In this study, the analysis of molecular variance (AMOVA) of P. vivax infection using the pvmsp1 amplicon deep sequencing showed similar within-individual and among-individual genetic variation (50.2% vs 49.8%) in the overall samples. However, between primary and recurrent episodes, there was a difference within individual and among individual genetic variation. In primary infection, there was 58% within individual and 42% among individual genetic variation, while in recurrent episodes, there was 40% within individual and 60% among individual genetic variation (Table 3).
Discussion
In this study, the amplicon deep sequencing of the pvmsp1 gene provided a high-resolution view of the P. vivax genetic diversity and the biology of relapse in the low transmission setting of Ethiopia. Genetic diversity coupled with detailed paired-sample analysis revealed a complex transmission landscape where relapses predominantly contribute to recurrent parasitemia. Despite a low average MOI of 1.4, this study revealed a high unique haplotype (H = 67), high average haplotype diversity (Hd = 0.799), high nucleotide diversity ((ℼ = 0.044), and 55.2% minority haplotype variants. Moreover, the overall infection Nei’s unbiased expected heterozygosity (HE) was 0.826; in paired primary and recurrent episodes, HE was 0.829 and 0.766, respectively. However, the overall polyclonal infection was 34.6%. In paired primary infection and recurrent episodes, the polyclonal infection rate was 39.0% vs 29.7%, respectively, with no statistical difference. The polyclonal infections also showed no significant difference between symptomatic or asymptomatic infection, malaria treatment group, sex, season of P. vivax infection, and age group. Besides these, the majority, 81.9% of recurrent paired samples showed homology, while 56.7% of paired homologous samples share identical alleles from the primary infection. On the contrary, the binomial probability showed that only 34.2% of the recurrent pairs were relapses. Minority variant expansion was observed in 20.7% of the heterologous pairs. In paired primary and relapse episodes, H01 haplotype showed a significant increase of 26.8% vs 42.6%, while H02 haplotype showed a significant decrease of 30.1% vs 21.5%, respectively. The analysis of molecular variance (AMOVA) of P. vivax in the overall sample was similar within individuals and among individuals (50.2% vs 49.8%).
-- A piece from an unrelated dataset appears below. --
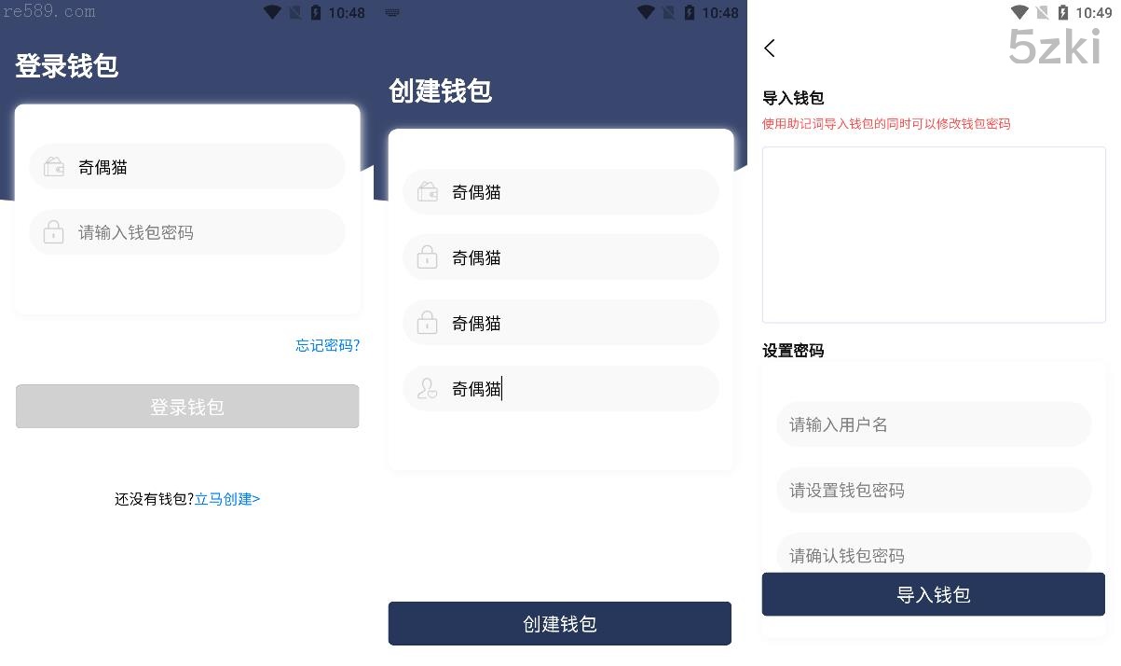Click the lock icon in second create field

(428, 257)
However, in paired primary and recurrent episodes, within-individual and among-individual genetic variation were (58% vs 42%) in primary and (40% vs 60%) in recurrent episodes, respectively.
Even though the study showed a low average multiplicity of infection (MOI = 1.4), the P. vivax parasite population exhibits relatively high genetic diversity, as evidenced by 67 unique haplotypes (H = 67), high haplotype (Hd = 0.799) and nucleotide (π = 0.044) diversity, and a high expected heterozygosity (HE = 0.826). The findings of high genetic diversity parameters were consistent with moderate-to-high malaria transmission areas studies such as Tak, Thailand ^39^, southern Mexico ^35^, Ethiopia ^27^, Papua New Guinea ^34^, and northern Cambodia ^19^. However, incongruent with the pre-elimination areas of Yala, Thailand ^39^ and Sabah, Malaysia ^26^. The higher the population level genetic diversity and low individual level diversity (MOI) may be due to this study conducted in irrigation scheme. This irrigation project attracts migrant workers to the area, and the migrant laborers potentially introduce novel parasite strains, enriching the local gene pool ^40,41^. This is further corroborated by a high proportion of minority variant haplotypes (55.2%), indicating a large population reservoir of circulating P. vivax parasites in the area. Since the area’s showed low malaria transmission (2.0% prevalence) ^42^, this hidden diversity poses a significant risk of outbreaks, demonstrate the need for strengthened malaria control and elimination efforts.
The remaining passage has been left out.